Different opinions have emerged as to why Representative to Singapore Vanessa Shih (史亞平) is being reassigned, and there is a wide divergence between the Ministry of Foreign Affairs’ account and suggestions being bandied around by the news media. We don’t know the truth of the matter yet. However, the ministry needs to make clear what the ramifications are for national sovereignty, democratic principles and the conduct of our envoys.
One of the suggestions is that Shih flew the Republic of China (ROC) flag and sang the ROC national anthem during the ROC centenary celebrations in Singapore, in violation of that country’s observance of the “one China” policy. This was reportedly much to the annoyance of former Singaporean prime minister Lee Kuan Yew (李光耀) and other senior Singaporean officials, which would explain why they recently discontinued contact with senior Taiwanese officials.
As a representative of the ROC, there was nothing wrong with Shih’s conduct at the ceremony. The Taiwanese representative in any other country would have acted likewise. Since Singapore raised objections, the ministry should really have supported its representative office for maintaining national dignity, especially since the incident took place during the centenary celebrations. Singapore really shouldn’t have reacted as it did, coming out with guns blazing over the arrangements for a single event and making it all but impossible for Shih to remain in her post.
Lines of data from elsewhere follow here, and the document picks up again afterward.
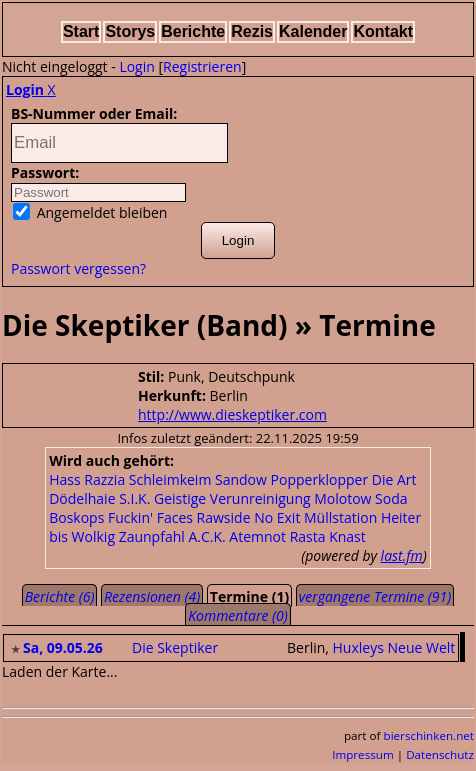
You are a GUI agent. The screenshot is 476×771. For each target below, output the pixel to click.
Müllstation (340, 517)
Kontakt (383, 31)
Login (136, 66)
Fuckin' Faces (150, 517)
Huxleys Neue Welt (394, 647)
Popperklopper (320, 479)
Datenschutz (440, 754)
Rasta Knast (328, 536)
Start (81, 31)
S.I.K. (134, 498)
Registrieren (202, 66)
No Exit (277, 517)
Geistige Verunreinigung (232, 498)
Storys (130, 31)
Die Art (394, 479)
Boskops (76, 517)
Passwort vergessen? (78, 268)
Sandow (241, 479)
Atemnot (257, 536)
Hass (64, 479)
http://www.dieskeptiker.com (232, 414)
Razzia (104, 479)
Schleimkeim (170, 479)
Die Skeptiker (175, 647)
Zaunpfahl (152, 536)
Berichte (193, 31)
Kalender (313, 31)
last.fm (402, 555)
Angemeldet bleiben (90, 212)
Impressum (363, 754)
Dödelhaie (82, 498)
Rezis (252, 31)
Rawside (224, 517)
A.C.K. (206, 536)
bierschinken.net (429, 735)
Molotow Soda (360, 498)
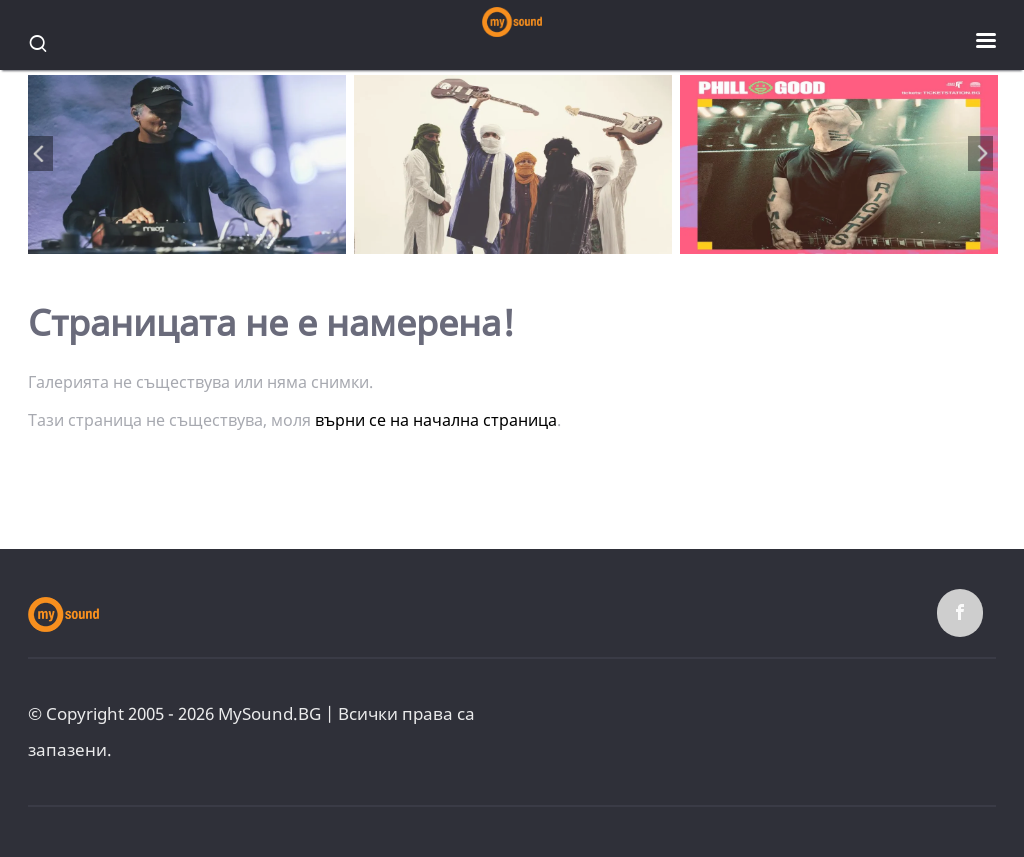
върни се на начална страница (436, 420)
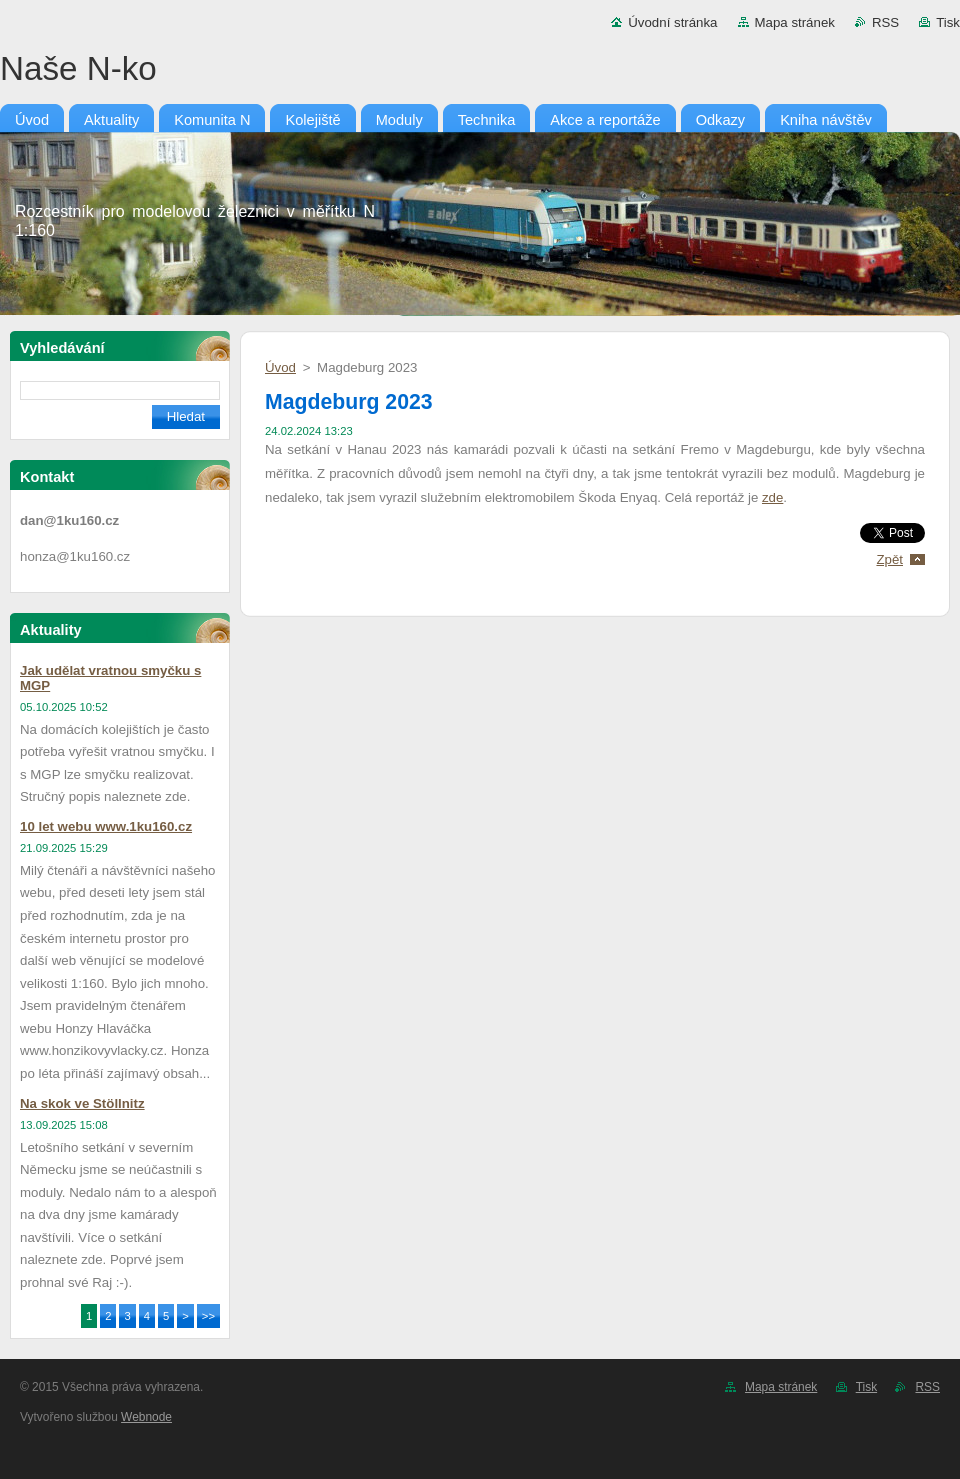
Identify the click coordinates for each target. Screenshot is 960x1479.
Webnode (146, 1417)
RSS (885, 22)
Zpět (889, 559)
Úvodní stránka (672, 22)
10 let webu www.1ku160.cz (106, 826)
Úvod (280, 367)
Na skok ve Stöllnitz (82, 1103)
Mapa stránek (795, 22)
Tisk (948, 22)
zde (772, 497)
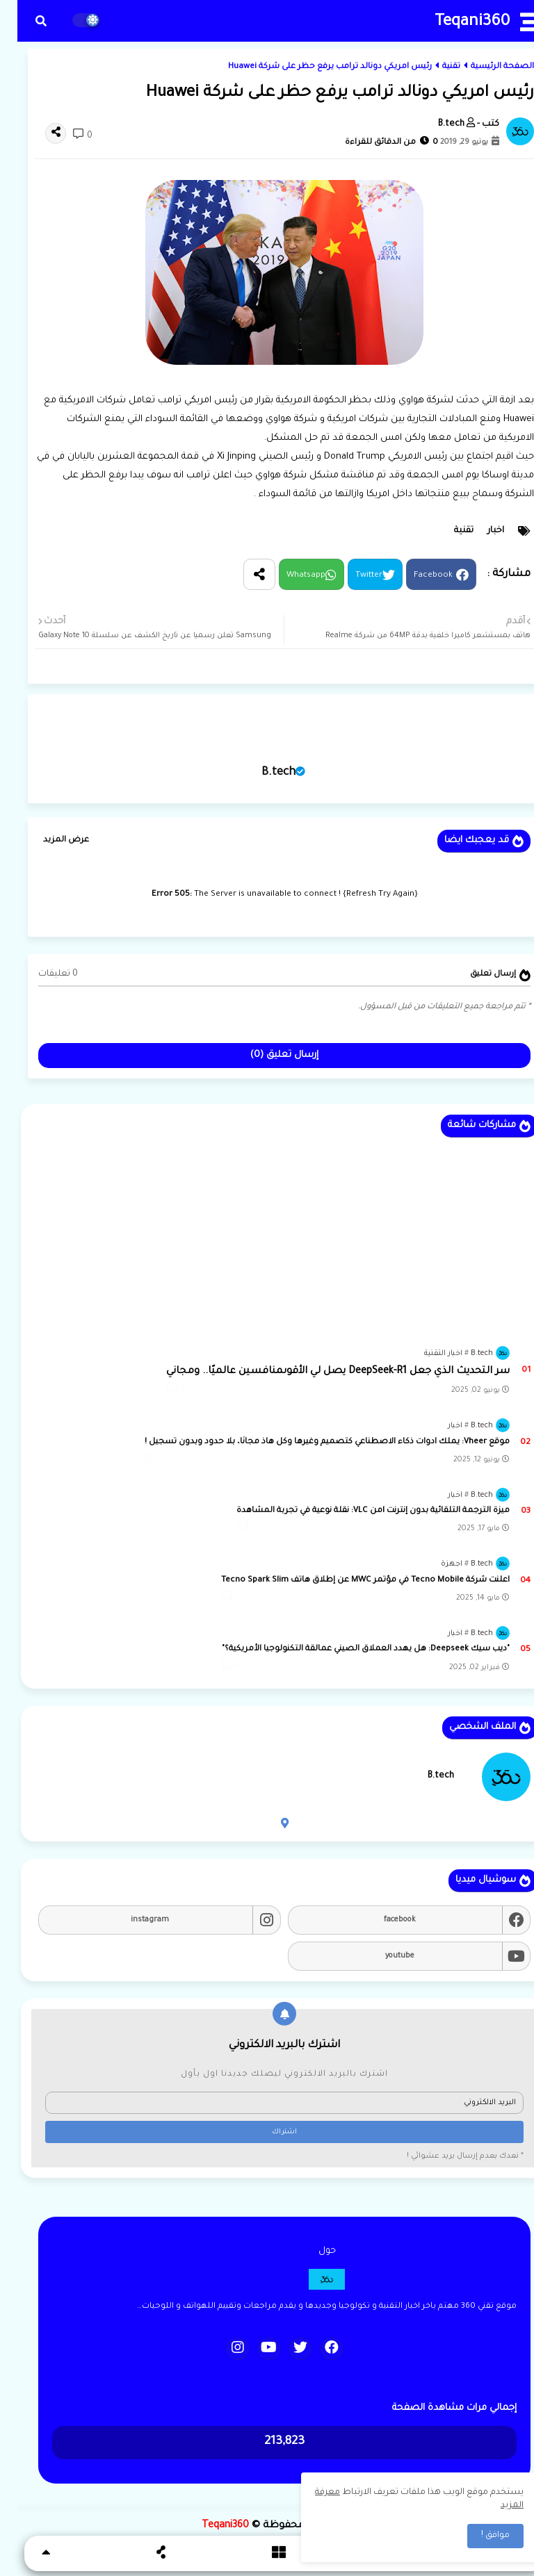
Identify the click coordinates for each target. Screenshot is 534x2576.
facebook (382, 1920)
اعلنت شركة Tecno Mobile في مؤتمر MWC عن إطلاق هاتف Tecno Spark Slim (348, 1580)
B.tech (261, 772)
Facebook (415, 575)
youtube (382, 1956)
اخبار (478, 531)
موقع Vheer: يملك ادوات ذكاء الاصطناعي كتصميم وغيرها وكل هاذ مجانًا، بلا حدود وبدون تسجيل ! (309, 1442)
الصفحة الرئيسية (485, 67)
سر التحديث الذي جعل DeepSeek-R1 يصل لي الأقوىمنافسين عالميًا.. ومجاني (320, 1371)
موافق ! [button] (478, 2536)
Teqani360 (454, 22)
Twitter (351, 575)
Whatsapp (288, 575)
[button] (24, 21)
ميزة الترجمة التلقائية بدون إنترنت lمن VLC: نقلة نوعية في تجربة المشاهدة (355, 1511)
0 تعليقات (40, 974)
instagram (132, 1920)
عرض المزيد (49, 840)
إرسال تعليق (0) (267, 1055)
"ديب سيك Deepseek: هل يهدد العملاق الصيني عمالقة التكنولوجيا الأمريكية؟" (348, 1649)
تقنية (434, 67)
Another suggestion is that the Singaporean government was irked when Shih reportedly contacted individuals from the city-state’s opposition Workers’ Party (WP) during Singapore’s general elections in May last year, when she apparently discussed the Taiwanese background of WP member Chen Show Mao (陳碩茂). For the Singaporean government, this crossed the line. Again, there is nothing unusual about a representative expanding their contacts within the country they are stationed in. Talking with members of the opposition is part of their job. We know from leaked US cables that former American Institute in Taiwan director Stephen Young met with members of the opposition here. After all, developing a rapport with politicians in any country is exactly what diplomats should be doing. If Singapore finds fault with Shih for this, then its understanding of democracy and international conventions leaves much to be desired.
The third possibility is that there has been little concrete progress on negotiations for the Agreement between Singapore and the Separate Customs Territory of Taiwan, Penghu, Kinmen and Matsu on Economic Partnership (ASTEP) after two years, and that Singapore is using this as an excuse to request Shih’s reassignment. However, the talks are currently stalled at Taiwan’s bottom line regarding financial services and agricultural imports from Singapore. There has yet to be a breakthrough in these talks, which concern the national and business interests of both sides. Unless either side changes their position, nothing is going to happen any time soon and the representative in Singapore doesn’t have control over this.
According to Minister of Foreign Affairs Timothy Yang (楊進添), Shih’s reassignment is simply a routine rotation within the ministry.
Whatever the reason for Shih’s reassignment, Singapore has made it abundantly clear that it has been dissatisfied with her, taking issue with the way she has conducted her official duties as well as her own personal style. It is important to recognize this.